== TEXT SHOWN

We are asked to find the midpoint of the segment joining the intersection points of the curve `y=x^2-4x+4` and the line `y=x+c` (we are told that m is a constant and m=1—we let c vary.) ****If you really meant `y=x^2-4+4` (which means`y=x^2`) the following steps would still apply.****

A line and a parabola (the graph of a quadratic function) will either not intersect at all, intersect at exactly one point (the line is tangent to the curve), or at at most two points which we will label A and B. Let the midpoint be M.

To find the intersection of two curves we set the equations equal to one another (essentially using the substitution method, substituting for y.) Thus:

`x^2-4x+4=x+c` or `x^2-5x+(4-c)=0`

We can use the quadratic formula (or completing the square) to find the x-coordinates of the intersections.

`x=(5 +- sqrt(25-4(1)(4-c)))/2` or `x=(5+-sqrt(9+4c))/2`

Thus the x-coordinates of the intersections depend on the value of c that is chosen. Also note that if c<-2.25 we no longer have real solutions, so for c<-2.25 the line will not intersect the curve. Also, for c=-2.25 the line intersects the curve at one point.

====

EXERCISE DESCRIPTION » Translate into Spanish this sentence from the parabola and line explanation above: "We can use the quadratic formula (or completing the square) to find the x-coordinates of the intersections."

== ENTRIES PROVIDED

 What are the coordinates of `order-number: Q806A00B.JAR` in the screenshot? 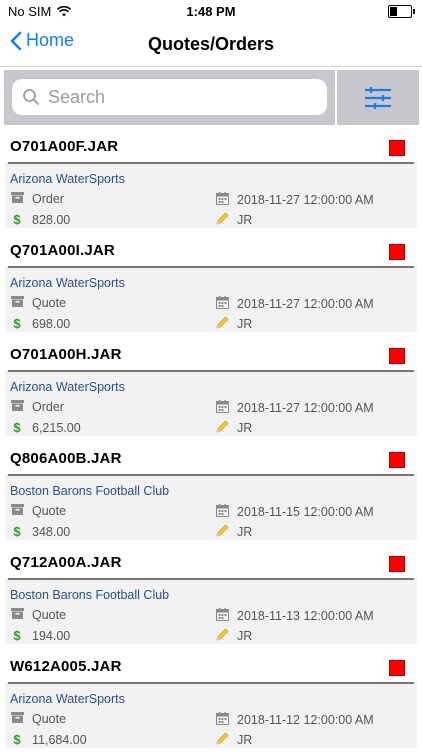 It's located at (66, 458).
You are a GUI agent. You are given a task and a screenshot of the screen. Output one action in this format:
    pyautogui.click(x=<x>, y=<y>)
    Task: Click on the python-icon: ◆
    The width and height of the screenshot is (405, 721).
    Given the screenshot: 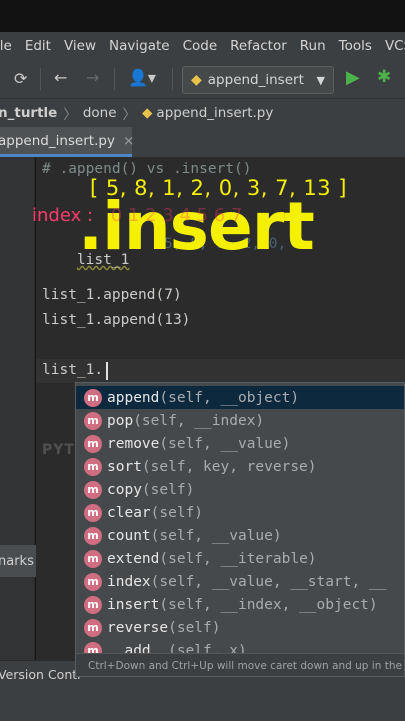 What is the action you would take?
    pyautogui.click(x=196, y=80)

====

SOLUTION TO THIS EXERCISE » Podemos usar la fórmula cuadrática (o completar el cuadrado) para hallar las coordenadas x de las intersecciones.